### [Text under study]
....
Indonesian President Joko Widodo received his first dose of the China-made CoronaVac vaccine yesterday, kicking off a mass vaccination drive against the coronavirus to curb surging infections and deaths in the worst-hit country in South-east Asia.
The vaccination at the state palace was broadcast live on the presidential secretariat's YouTube channel.
Sharing his experience on Facebook after getting his jab, Mr Joko, better known as Jokowi, said the doctor had asked if he had ever tested positive for Covid-19, or if he had a cold or cough or suffered from kidney and heart diseases.
"All I said was no. Then, my left sleeve was lifted. And the vaccine was injected," he said.
"My fellow countrymen, at 9.42am this morning, I started a big effort as an Indonesian citizen to be free of this pandemic by receiving the Covid-19 vaccine.
"This Covid-19 vaccine is what we have been waiting for for a long time... I hope that the Covid-19 vaccination (programme), which begins today, will run smoothly."
Mr Joko was the first person to be inoculated to signal confidence to Indonesians that the vaccine was not only safe and effective, but also halal, or permissible for Muslims.
The country's top Islamic body, the Indonesian Ulema Council, last Friday ruled that the vaccine, developed by Chinese biopharmaceutical firm Sinovac Biotech, is "pure and halal".
....
### [Information supplied]
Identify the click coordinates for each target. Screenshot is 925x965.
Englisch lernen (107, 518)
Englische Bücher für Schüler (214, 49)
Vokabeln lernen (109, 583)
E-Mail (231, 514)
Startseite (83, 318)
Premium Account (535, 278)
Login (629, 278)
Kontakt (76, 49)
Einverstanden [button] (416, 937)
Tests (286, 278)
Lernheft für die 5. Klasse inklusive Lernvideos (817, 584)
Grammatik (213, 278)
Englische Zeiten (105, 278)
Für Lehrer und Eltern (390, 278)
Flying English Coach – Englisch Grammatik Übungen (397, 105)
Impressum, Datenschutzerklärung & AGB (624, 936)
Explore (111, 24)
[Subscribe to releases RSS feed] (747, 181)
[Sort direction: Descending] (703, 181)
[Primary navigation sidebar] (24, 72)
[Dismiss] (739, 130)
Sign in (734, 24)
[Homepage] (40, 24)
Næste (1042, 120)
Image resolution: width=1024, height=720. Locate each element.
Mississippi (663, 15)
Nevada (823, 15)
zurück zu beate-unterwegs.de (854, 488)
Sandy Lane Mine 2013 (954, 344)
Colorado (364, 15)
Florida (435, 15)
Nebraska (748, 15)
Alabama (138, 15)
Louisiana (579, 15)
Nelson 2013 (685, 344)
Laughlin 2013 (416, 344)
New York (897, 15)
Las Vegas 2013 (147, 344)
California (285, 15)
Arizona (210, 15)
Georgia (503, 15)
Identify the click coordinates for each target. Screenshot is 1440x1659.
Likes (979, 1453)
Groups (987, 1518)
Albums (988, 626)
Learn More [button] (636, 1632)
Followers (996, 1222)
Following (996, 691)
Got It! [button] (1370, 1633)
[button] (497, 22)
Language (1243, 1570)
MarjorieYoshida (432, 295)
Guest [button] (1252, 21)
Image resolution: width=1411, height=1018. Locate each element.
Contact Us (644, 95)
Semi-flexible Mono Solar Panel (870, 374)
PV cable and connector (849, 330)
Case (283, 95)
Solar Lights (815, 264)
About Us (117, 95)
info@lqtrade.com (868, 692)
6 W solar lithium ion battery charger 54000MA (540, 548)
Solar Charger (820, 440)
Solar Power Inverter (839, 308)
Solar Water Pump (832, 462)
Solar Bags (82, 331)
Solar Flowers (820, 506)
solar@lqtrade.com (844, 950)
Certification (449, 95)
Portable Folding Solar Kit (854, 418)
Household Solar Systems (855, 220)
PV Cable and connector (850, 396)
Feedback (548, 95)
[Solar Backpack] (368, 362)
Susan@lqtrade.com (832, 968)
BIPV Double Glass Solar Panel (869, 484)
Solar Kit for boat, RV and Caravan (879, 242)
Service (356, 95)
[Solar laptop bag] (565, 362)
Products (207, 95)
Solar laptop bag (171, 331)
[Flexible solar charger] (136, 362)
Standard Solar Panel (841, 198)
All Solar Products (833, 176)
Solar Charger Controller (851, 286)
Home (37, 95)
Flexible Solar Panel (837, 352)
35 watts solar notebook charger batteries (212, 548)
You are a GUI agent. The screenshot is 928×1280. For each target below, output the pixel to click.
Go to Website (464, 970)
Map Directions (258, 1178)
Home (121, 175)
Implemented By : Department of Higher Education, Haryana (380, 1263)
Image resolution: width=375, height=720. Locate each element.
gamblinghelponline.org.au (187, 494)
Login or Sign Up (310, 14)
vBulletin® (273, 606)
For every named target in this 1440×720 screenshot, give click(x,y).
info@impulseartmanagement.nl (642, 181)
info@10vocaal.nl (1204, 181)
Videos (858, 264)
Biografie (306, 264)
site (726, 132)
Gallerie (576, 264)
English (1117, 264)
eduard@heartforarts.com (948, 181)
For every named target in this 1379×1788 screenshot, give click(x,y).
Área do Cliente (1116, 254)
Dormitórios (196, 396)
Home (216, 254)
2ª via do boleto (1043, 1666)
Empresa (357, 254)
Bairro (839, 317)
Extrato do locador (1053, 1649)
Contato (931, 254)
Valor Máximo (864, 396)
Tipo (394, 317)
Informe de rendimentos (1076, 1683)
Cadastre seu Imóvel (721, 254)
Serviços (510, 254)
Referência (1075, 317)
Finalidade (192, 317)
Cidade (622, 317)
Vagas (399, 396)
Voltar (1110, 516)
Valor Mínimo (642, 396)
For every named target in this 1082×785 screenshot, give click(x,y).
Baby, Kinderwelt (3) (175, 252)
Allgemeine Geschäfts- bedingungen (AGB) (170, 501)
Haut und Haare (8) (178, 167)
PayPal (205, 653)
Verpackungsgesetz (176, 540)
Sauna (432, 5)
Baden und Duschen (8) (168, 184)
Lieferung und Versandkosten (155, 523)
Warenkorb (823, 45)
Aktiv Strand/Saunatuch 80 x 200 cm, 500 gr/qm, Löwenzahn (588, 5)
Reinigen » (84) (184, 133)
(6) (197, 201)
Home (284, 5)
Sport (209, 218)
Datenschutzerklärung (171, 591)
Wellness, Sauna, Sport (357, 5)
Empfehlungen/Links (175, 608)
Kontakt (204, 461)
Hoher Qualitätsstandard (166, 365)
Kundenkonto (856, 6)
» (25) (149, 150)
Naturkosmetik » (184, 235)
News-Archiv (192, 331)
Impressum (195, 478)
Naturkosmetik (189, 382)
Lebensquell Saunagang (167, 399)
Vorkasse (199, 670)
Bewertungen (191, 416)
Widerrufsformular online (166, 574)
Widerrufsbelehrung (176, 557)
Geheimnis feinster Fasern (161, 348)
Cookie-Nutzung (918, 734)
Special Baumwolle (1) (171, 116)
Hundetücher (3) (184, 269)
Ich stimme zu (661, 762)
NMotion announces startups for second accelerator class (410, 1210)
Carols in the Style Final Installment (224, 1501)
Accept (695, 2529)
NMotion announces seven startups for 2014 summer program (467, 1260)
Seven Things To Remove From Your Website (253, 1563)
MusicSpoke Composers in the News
....
### [Exercise details]
Please write out the passage of the article on Indonesia's vaccine rollout that begins at the words "Indonesian President Joko" and stops after "in South-east Asia.". Work only from the article on Indonesia's vaccine rollout.

### [Output below]
Indonesian President Joko Widodo received his first dose of the China-made CoronaVac vaccine yesterday, kicking off a mass vaccination drive against the coronavirus to curb surging infections and deaths in the worst-hit country in South-east Asia.